In Ukrainie steamed or boiled would be known as vareniki from the word varit' or varite meaning boiled.

So to conclude the appropiate Russian/Siberian name is Pelmeni.

You are mixing apples and oranges, pies and dumplings. I do not speak Ukrainian, but I do speak Russian, I also know that although there are some similarities between these two languages, some words have opposite meaning. (comparable to different meaning of certain words in American and British usage of English, only more so.)

In Russian the word "pir" pronounced "PEER" means a feast and the word "Pirog" means a pie. You are right to say that Russians do not usually refer to "Siberian pie," just as Americans, who make chili all over the country, distinguish "Texas chili" from "Cincinnati Chili," but would not recognize "Washington DC chili" as something special.

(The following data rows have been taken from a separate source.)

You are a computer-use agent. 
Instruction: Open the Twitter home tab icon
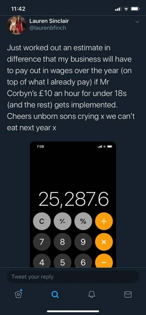(x=18, y=294)
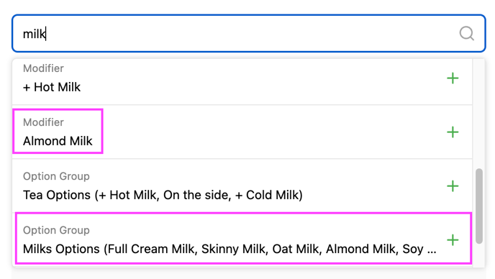The width and height of the screenshot is (495, 279).
Task: Click the ellipsis ending Milks Options text
Action: [432, 252]
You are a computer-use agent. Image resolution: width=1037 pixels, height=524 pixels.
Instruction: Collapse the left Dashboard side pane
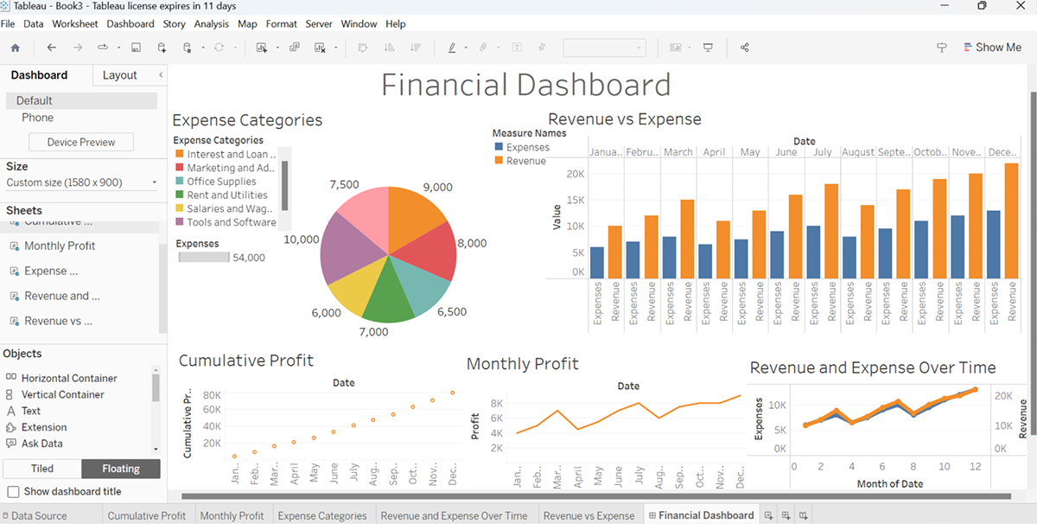[161, 75]
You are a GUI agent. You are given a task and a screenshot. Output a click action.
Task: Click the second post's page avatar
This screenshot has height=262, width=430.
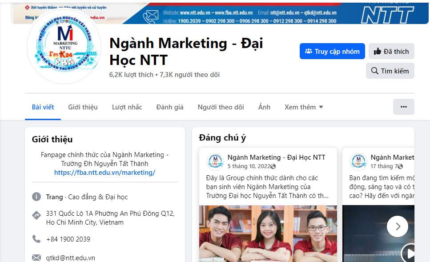tap(358, 161)
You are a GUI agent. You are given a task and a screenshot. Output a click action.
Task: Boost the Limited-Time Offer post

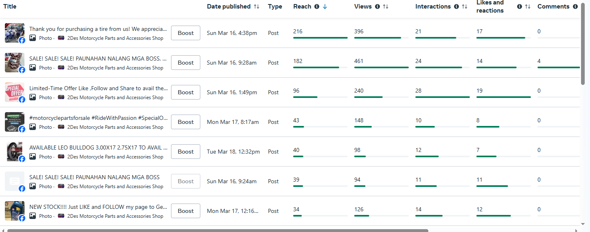click(x=186, y=92)

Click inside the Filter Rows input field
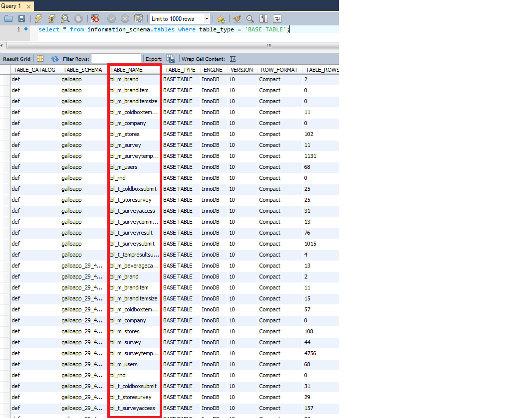[116, 58]
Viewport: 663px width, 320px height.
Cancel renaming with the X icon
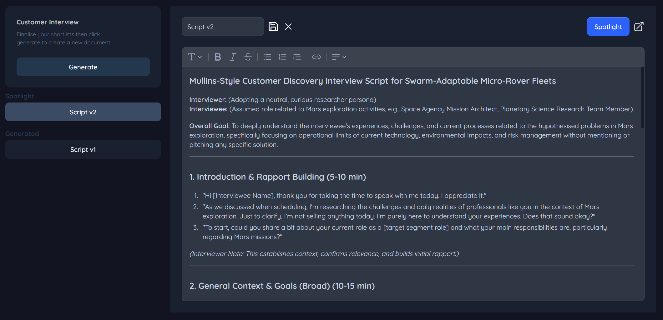click(288, 27)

"Pelmeni" are usually meat dumplings, and you are right, Siberian pelmeny are famous in Russia. The Russian pelmeny's taste and texture is closer to home made Chinese dumplings, (pronounced Jao-dze) which they usually boil, not steam at home. The Russian pelmen (singular of pelmeni) shape is that of a large tortelini, not manti.

Turkish manti, spelled with "i" without the dot on top and pronounced "mun-ty" are dumplings for sure but taste and look very different from pelmeny. (I would kill for a plateful of manti right now, but don't know how to make them.) They are delicate morcels, have four corners and are made with filo dough, not flour & water dough of Russian and Chinese dumplings.